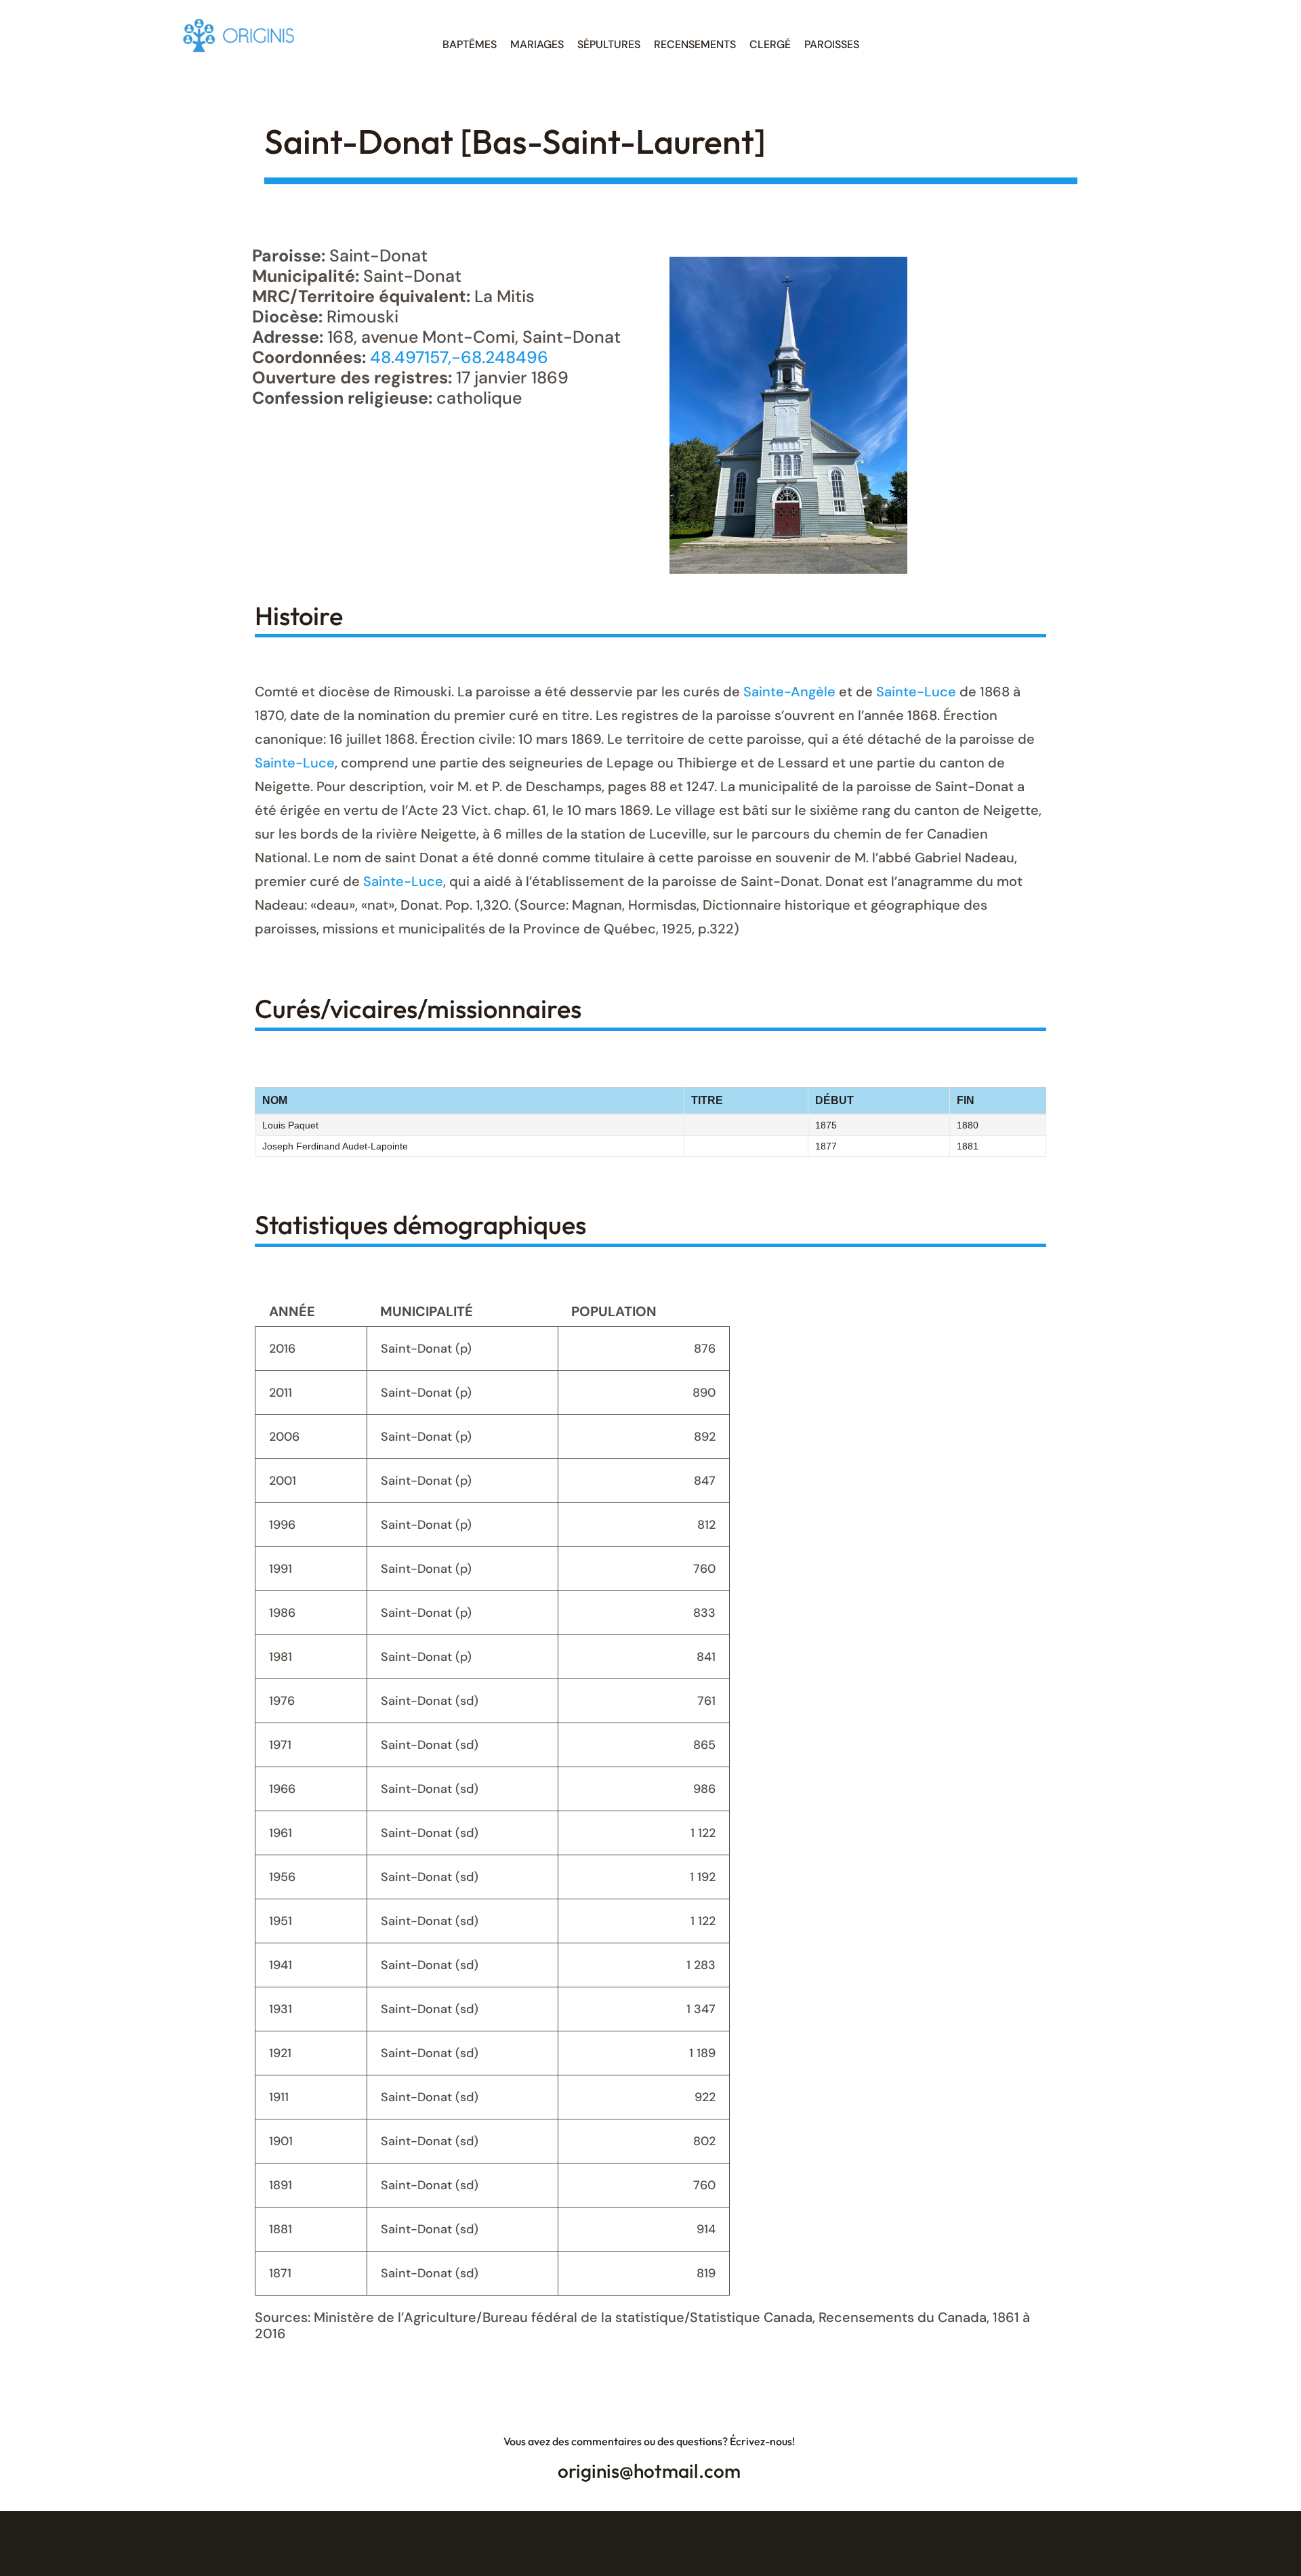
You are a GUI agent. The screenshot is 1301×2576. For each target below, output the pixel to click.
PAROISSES (831, 44)
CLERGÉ (770, 44)
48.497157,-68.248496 (459, 357)
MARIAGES (537, 44)
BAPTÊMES (469, 44)
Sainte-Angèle (789, 691)
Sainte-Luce (916, 691)
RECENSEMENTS (695, 44)
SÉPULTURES (608, 44)
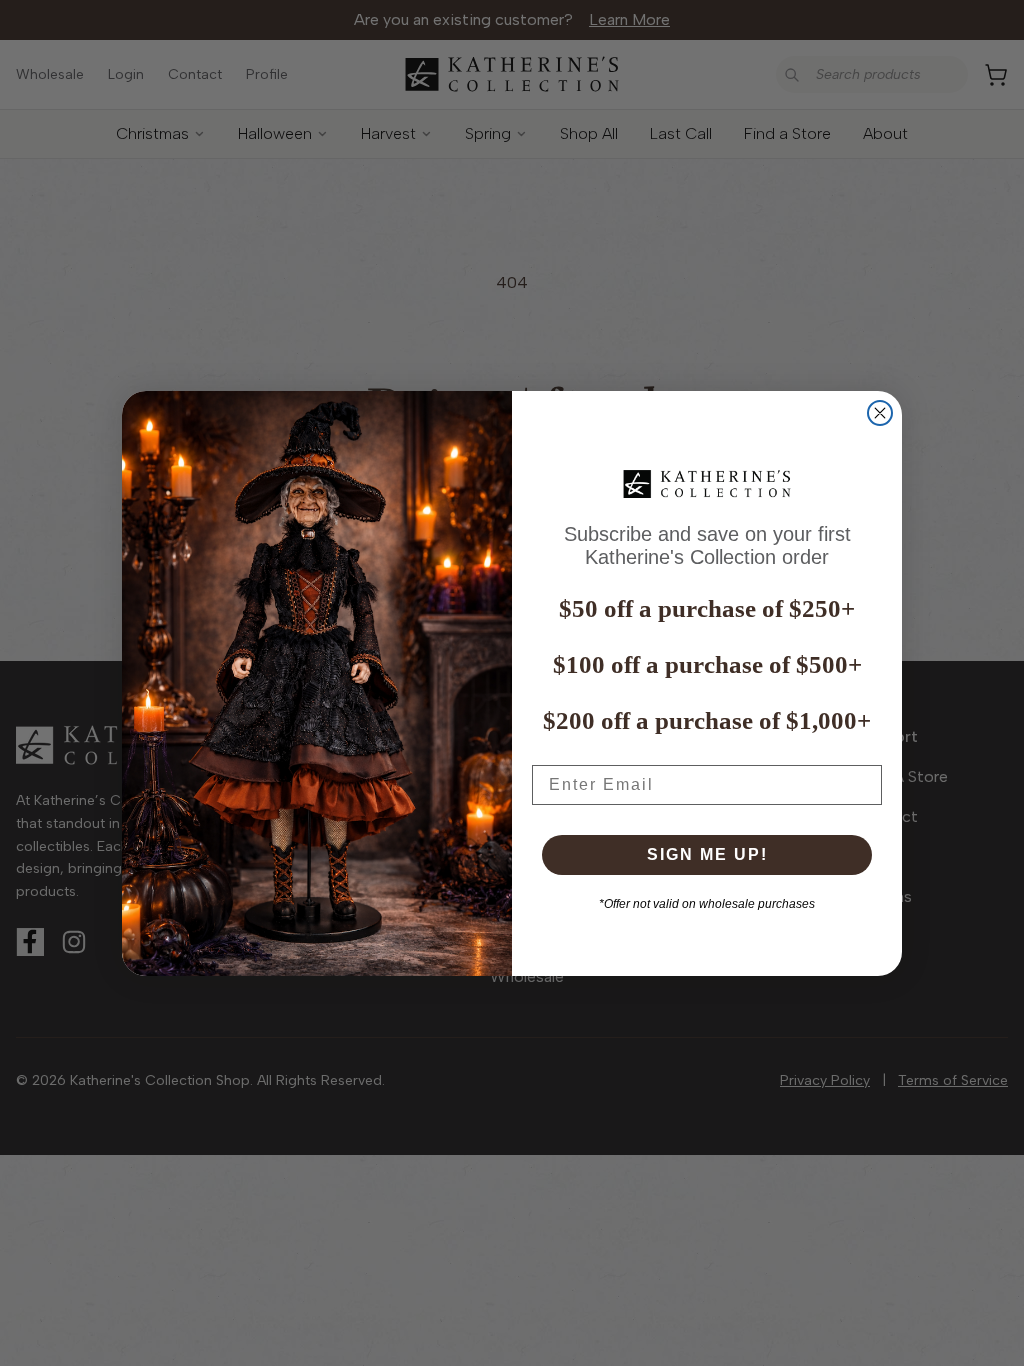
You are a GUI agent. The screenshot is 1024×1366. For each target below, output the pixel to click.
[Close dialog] (880, 413)
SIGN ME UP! (707, 854)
--------------------------------------------------
Exercise aim. Apart from the images, please copy every line of the data exactly as written.

Your solution.
You are a GUI agent. The screenshot is 1301×2576. For each target below, output the pixel to click.
PAROISSES (831, 44)
CLERGÉ (770, 44)
48.497157,-68.248496 (459, 357)
MARIAGES (537, 44)
BAPTÊMES (469, 44)
Sainte-Angèle (789, 691)
Sainte-Luce (916, 691)
RECENSEMENTS (695, 44)
SÉPULTURES (608, 44)
You are a GUI agent. The screenshot is 1024×1366. For each target below, output the pixel to click.
[Close dialog] (880, 413)
SIGN ME UP! (707, 854)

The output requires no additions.